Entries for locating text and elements
• • • • • • •

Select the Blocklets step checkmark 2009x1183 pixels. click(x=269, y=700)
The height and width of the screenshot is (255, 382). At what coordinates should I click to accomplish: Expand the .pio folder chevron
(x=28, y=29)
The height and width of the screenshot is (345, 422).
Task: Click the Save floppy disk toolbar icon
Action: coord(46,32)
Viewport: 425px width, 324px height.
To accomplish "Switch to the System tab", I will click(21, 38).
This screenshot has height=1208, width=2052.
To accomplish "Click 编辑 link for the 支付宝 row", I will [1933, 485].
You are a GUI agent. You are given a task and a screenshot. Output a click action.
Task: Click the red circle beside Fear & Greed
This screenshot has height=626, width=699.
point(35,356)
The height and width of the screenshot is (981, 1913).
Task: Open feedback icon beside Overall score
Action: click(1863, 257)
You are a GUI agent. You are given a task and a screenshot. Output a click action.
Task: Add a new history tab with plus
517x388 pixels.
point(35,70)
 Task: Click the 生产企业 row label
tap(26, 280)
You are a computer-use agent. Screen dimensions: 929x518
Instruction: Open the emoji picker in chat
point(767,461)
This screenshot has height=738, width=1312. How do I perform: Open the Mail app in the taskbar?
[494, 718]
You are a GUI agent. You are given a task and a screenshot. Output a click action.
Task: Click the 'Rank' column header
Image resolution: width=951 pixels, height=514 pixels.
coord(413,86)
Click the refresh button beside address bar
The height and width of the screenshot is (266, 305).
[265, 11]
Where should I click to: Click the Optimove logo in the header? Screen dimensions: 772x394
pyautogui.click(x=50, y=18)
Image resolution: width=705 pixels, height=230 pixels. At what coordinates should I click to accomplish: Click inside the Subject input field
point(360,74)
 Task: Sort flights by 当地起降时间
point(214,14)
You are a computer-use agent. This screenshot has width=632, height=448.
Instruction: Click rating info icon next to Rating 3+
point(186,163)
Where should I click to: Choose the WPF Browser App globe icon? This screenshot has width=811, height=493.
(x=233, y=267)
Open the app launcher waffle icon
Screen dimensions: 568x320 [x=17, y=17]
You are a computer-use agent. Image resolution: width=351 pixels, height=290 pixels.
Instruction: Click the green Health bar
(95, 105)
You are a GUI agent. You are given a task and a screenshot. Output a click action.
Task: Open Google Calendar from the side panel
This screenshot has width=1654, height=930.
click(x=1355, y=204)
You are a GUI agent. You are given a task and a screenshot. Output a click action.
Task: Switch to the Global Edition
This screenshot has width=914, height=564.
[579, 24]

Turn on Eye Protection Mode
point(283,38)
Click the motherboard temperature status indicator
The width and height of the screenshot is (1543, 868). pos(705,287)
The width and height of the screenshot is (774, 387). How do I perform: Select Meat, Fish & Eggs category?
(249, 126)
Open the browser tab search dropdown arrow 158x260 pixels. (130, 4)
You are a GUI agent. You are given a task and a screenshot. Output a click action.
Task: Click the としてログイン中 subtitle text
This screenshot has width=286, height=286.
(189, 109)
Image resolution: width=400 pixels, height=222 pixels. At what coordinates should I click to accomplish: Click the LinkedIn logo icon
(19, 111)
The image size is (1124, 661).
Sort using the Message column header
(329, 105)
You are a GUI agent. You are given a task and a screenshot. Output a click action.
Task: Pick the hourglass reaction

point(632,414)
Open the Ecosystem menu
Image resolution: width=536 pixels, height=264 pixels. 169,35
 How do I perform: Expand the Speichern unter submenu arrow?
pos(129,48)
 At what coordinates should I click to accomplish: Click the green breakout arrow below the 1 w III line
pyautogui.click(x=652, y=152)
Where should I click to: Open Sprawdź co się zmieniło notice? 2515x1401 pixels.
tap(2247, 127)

• • • • • • •

● **Goal of the exercise**
Add 43 to every coordinate in the answers of the records starting at the line with "How do I perform: Expand" and ending at the line with "pyautogui.click(x=652, y=152)", and write those lines out again with the requests included.

● **Response for this exercise**
 How do I perform: Expand the Speichern unter submenu arrow?
pos(172,91)
 At what coordinates should I click to accomplish: Click the green breakout arrow below the 1 w III line
pyautogui.click(x=695, y=195)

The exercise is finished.